If so, some useful tips would be helpful and also who would be the most trusted sites with the best ebooks and apps?

Thanks for any help.


----------



## Triple6 (Dec 26, 2002)

Why not just setup a password on the Play account: https://support.google.com/googleplay/answer/1626831?hl=en-CA

Play Store can be used from the phone or from a PC and is the obvious choice for apps.

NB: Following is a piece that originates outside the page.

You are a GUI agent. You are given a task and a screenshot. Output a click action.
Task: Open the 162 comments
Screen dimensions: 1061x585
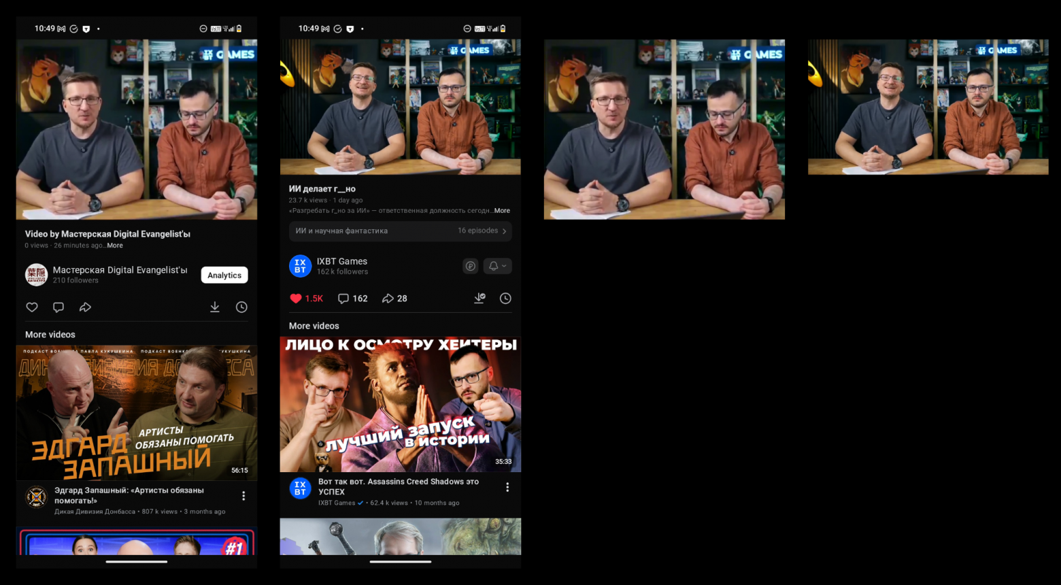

For eBooks there are lots of free apps and books available from the Play store. You also have Kindle and Amazon. For Kindle as an example you can also set up parental controls: http://www.amazon.com/gp/feature.html?ie=UTF8&docId=1000788541


----------



## The Villan (Feb 20, 2006)

Hi Rob
Thanks for the response.

If I use the PC, do I have to use her gmail account to buy them or can I use my own and once downloaded on my PC, put them on her phone. In other words is the purchase of the book, sensitive to the gmail account. What do you think?

Les


----------



## Triple6 (Dec 26, 2002)

Most apps are only available on the Play store, they must be purchased or downloaded free with the Google account on the phone so they install on the phone. For Kindle/Amazon you use whatever account Kindle/Amazon account is used in the app and they'll just appear on the phone. Since Kindle does use DRM I'm pretty sure you do have to use the same account. 

But I really don't understand the need to use the PC when you can simply do it right on the device with password/parental controls. It's not any safer to use a PC, possibly more risky, and more work and steps than to just do it properly right on the device.


----------



## The Villan (Feb 20, 2006)

I am more concerned about banking details being hacked on the phone. I have much better protection on my PC.


----------



## The Villan (Feb 20, 2006)

Can I not log on to her gmail account on my PC and download it and then transfer it to her phone? I do have reasons for not wanting to do it on her phone.


----------



## Triple6 (Dec 26, 2002)

From the Play store? No.

Kindle, maybe through the Kindle PC app or if the phone appears as a removal device you could copy it to the correct Kindle folder.

Or maybe look into a third party eReader like Calibre.


----------



## The Villan (Feb 20, 2006)

That is what I was not hoping for.

OK, so how safe is it using a mobile and paying?

I have heard about games charging lots of money if you click on certain options. Don't know too much about that.


----------



## Triple6 (Dec 26, 2002)

I never said you had to use the mobile app. You can do all your purchasing on the PC and since the device is internet connected it will automatically download or allow download of purchased content when you sign in with the same account.
Then you put passwords & parental controls on the mobile apps to prevent purchases using the mobile apps; I posted those links above.

But purchasing apps or books from Google and Amazon is pretty safe, I doubt it's any less safe on a mobile device than on a PC, I'm sure both of these companies have billions of combined purchases.

The in-game purchases are usually due to kids that are too young to be using such mobile devices, or the internet in general, blindly buying stuff and that is something that is best prevented by education and if necessary password or parental control which should be enable on all devices used by children.


----------



## The Villan (Feb 20, 2006)

Thanks for all your help Rob.


----------